Promotes women in science
Mitchell became a leading advocate of women's rights, arguing that women were suited for mathematics and other sciences. She also strongly believed that scientific methods could be applied to solve social problems, an interest that led her to be named the vice president of the American Social Science Association in 1873. She toured Europe again that year and helped found the Association for the Advancement of Women, a moderate feminist group that she served as president from 1875 to 1876 and as chair of the science committee until her death.

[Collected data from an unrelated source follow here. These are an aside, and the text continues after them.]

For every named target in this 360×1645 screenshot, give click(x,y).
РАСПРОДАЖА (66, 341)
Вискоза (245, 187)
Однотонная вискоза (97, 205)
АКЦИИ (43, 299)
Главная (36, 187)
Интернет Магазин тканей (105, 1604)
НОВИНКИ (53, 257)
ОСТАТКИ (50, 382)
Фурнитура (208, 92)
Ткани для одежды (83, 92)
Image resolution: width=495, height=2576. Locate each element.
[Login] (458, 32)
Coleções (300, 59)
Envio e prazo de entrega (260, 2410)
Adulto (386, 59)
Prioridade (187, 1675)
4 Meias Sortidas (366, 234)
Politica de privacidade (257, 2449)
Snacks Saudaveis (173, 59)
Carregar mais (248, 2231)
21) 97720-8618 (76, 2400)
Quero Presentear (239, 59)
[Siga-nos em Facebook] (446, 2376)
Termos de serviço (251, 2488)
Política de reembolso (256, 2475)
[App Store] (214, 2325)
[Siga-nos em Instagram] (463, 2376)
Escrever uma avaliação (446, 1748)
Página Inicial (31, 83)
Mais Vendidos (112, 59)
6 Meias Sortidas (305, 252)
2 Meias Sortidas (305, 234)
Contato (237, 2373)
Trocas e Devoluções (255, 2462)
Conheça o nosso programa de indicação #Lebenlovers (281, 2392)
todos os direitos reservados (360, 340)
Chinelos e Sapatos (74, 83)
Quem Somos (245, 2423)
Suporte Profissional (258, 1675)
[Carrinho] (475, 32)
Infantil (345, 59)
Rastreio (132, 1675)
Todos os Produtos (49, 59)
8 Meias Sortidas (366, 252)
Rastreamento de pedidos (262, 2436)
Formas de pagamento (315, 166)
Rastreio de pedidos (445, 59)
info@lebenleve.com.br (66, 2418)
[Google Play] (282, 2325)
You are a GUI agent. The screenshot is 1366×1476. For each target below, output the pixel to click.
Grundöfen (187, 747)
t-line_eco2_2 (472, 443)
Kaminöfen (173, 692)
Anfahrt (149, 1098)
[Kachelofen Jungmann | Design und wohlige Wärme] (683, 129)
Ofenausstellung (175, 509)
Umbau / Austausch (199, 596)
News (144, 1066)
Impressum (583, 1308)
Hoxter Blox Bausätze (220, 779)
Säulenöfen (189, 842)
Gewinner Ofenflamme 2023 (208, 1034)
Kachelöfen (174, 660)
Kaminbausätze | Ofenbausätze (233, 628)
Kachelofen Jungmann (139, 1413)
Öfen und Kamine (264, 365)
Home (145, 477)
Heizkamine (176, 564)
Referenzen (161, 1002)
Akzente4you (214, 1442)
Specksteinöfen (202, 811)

Observatory built in her honor
Mitchell taught at Vassar for twenty-three years, retiring in 1888. Although she was offered a permanent residence at the school's observatory, Mitchell returned to a family home in Lynn, Massachusetts, where she died in 1889. She was buried in a cemetery near the place of her birth on Nantucket. In Nantucket in 1902, the Maria Mitchell Association was founded by a group of women to honor Mitchell's memory and to encourage further scientific research by women. The association, which occupies the house where Mitchell was born, built an observatory next to the Mitchell House in 1908; it has since become a center for astronomical research. Mitchell was also remembered for her pioneering work as America's first female professional astronomer with a bust in the New York University Hall of Fame.